In der Debatte um eine Verlegung der Westfälischen Hochschule vom Stadtrand in den Süden, melden sich nun auch die ehemaligen Oberbürgermeister Gelsenkirchens, Frank Baranowski (SPD) und Oliver Wittke (CDU) zu Wort.
Zum Hintergrund: Ein Umzug der Hochschule auf das ehemalige Zentralbadgelände sowie möglicherweise in die leerstehenden Filialen von Kaufhof und Primark oder auf andere Flächen in der Innenstadt, könnte kulturell und aus Stadtentwicklungssicht eine historische Chance sein, negativen Entwicklungen im Stadtzentrum entgegenzuwirken.
In den nächsten Wochen und Monaten werden die Kommunalpolitikerinnen und -Politiker über die Pläne der Stadtverwaltung beraten und entscheiden müssen, ob das ehemalige Zentralbadgelände, nachdem die Bemühungen um eine neue Polizeihochschule an dieser Stelle vergebens waren, Standort eines Berufskollegscampus werden soll.
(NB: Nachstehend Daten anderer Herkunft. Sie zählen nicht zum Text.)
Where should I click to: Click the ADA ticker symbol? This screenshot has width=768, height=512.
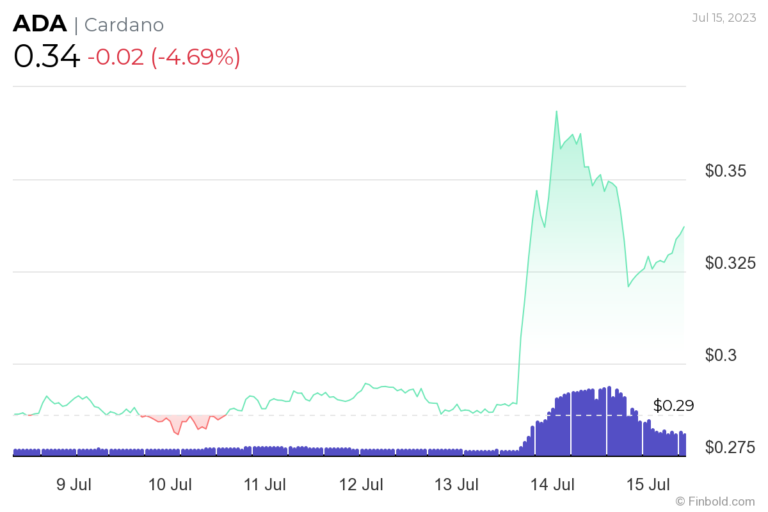pyautogui.click(x=40, y=25)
Dass zuvor auch geprüft und ernsthaft diskutiert werden sollte, ob eine Umsiedlung der Westfälischen Hochschule für Gelsenkirchen langfristig nicht die bessere Lösung sein könnte, fordern nun auch exklusiv in der WAZ die ehemaligen Oberbürgermeister der Stadt.
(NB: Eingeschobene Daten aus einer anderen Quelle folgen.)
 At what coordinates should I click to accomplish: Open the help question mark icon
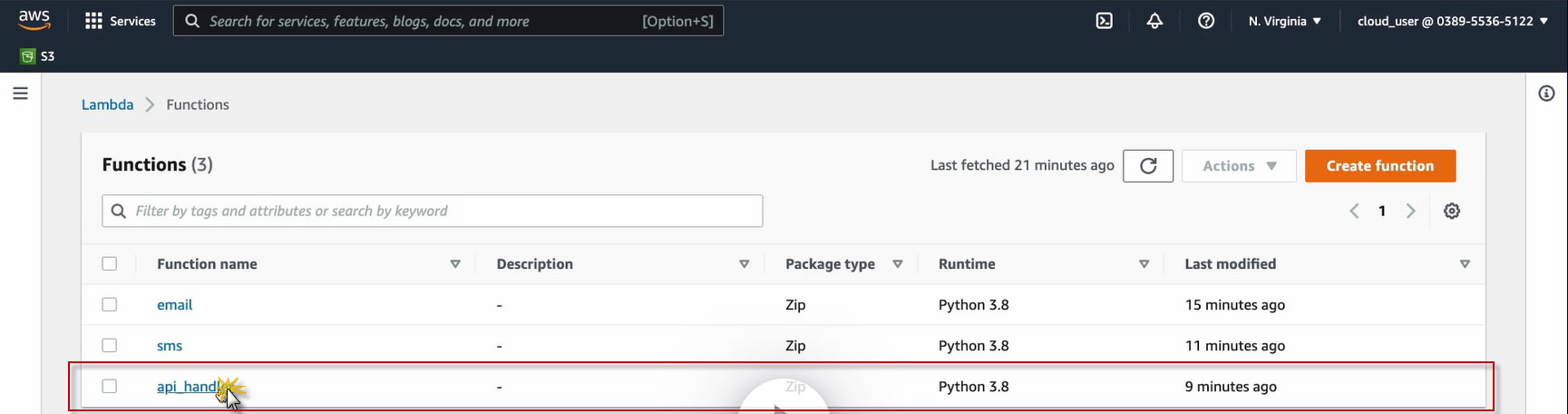pos(1205,21)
Frank Baranowski: „Die Chance, in der Gelsenkirchener Innenstadt noch einmal einen wirklich großen Impuls zu setzen, wird sich so schnell kein zweites Mal ergeben“
„Was für die einen als Schnapsidee sofort abgehakt wird, ist für andere eine historische Chance, die Gefahr läuft, nicht ergriffen zu werden. Fakt ist: Die Chance, in der Gelsenkirchener Innenstadt noch einmal einen wirklich großen Impuls zu setzen, wird sich so schnell kein zweites Mal ergeben. JETZT ist die Fläche des ehemaligen Zentralbades und der Polizeiinspektion frei, JETZT stehen Kaufhof und Primark bald leer da und bieten weitere Flächen und JETZT bietet das Hibernia-Gelände neue Perspektiven“, unterstreicht Frank Baranowski, der von 2004 bis 2020 Gelsenkirchens Oberbürgermeister war.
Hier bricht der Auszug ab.